So that's interesting. You need to make your pepperoni with a natural or collagen casing to get it to curl, but once it's been stuffed, that casing no longer plays a role. What the heck? What's special about that casing?

My next clue came from our very own Community Member Meat guy, who, if you've been around these parts, is a great authority on all things sausage and meat related, having spent his life in the field. According to him:

The meat, if stuffed using a smaller than desired stuffing horn for the casing, (casings that are in sticks generally the horn is about 1/3 of the diameter of the casing) and it is held about 1 inch back from the end of the horn. This causes the meat to flow into the casing in a U shape, so when you slice the meat, that is the pattern that is reinforced as it cooks and shrinks,causing the cup to form. When I worked for another major Pepperoni producer, our cup proof pepperoni was hand stuffed using casings that were as close to the diameter of the stuffing horn a possible creating a straight line flow and no discernible flow pattern, and the product never cupped.

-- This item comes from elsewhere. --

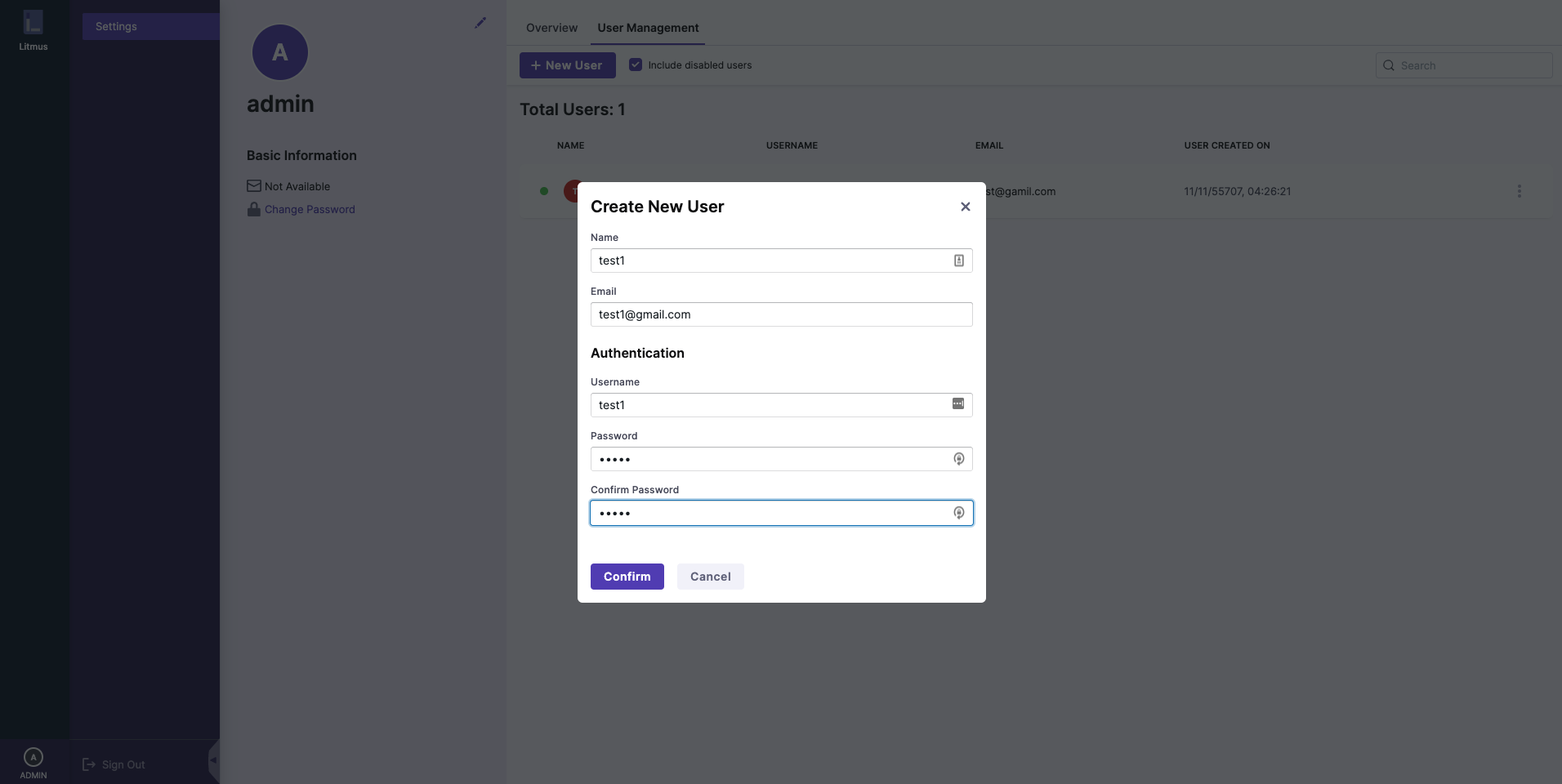This screenshot has height=784, width=1562.
Task: Click the key icon in Confirm Password field
Action: pos(958,513)
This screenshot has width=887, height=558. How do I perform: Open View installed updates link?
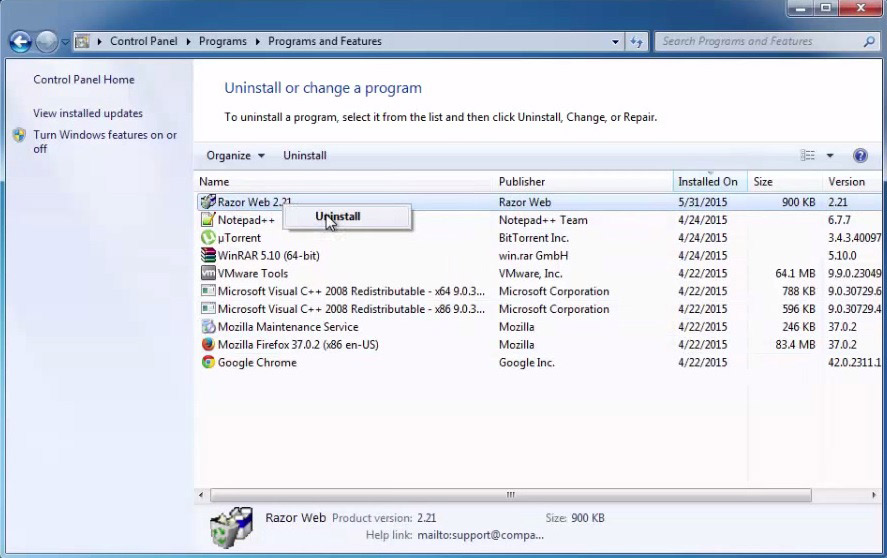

Other companies have cuts and holes drilled into the end of the horn to change the dynamics.

A-ha!

NB: Perhaps even more interesting than the statement above is the following: "the reason chains like it cup proof is so they don't have some yahoo suing them because they burned their mouth on the 450 Degree grease pocket in the pepperoni cup. Sort of like spilling coffee in your lap." What has society come to that we live in a world where the joy of cupped pepperoni is trumped by the fear of litigation?!

Hypothesis #3: The Fluid Dynamics of Stuffing

I called up Eric at Ezzo to inquire about Meat guy's statement, and he confirmed. "When we stuff our collagen casing pepperoni, it doesn't stretch as much, so the meat is forced down the center and sticks more to the sides. The fiber casing stretches as you stuff it, so you get an even stuffing density."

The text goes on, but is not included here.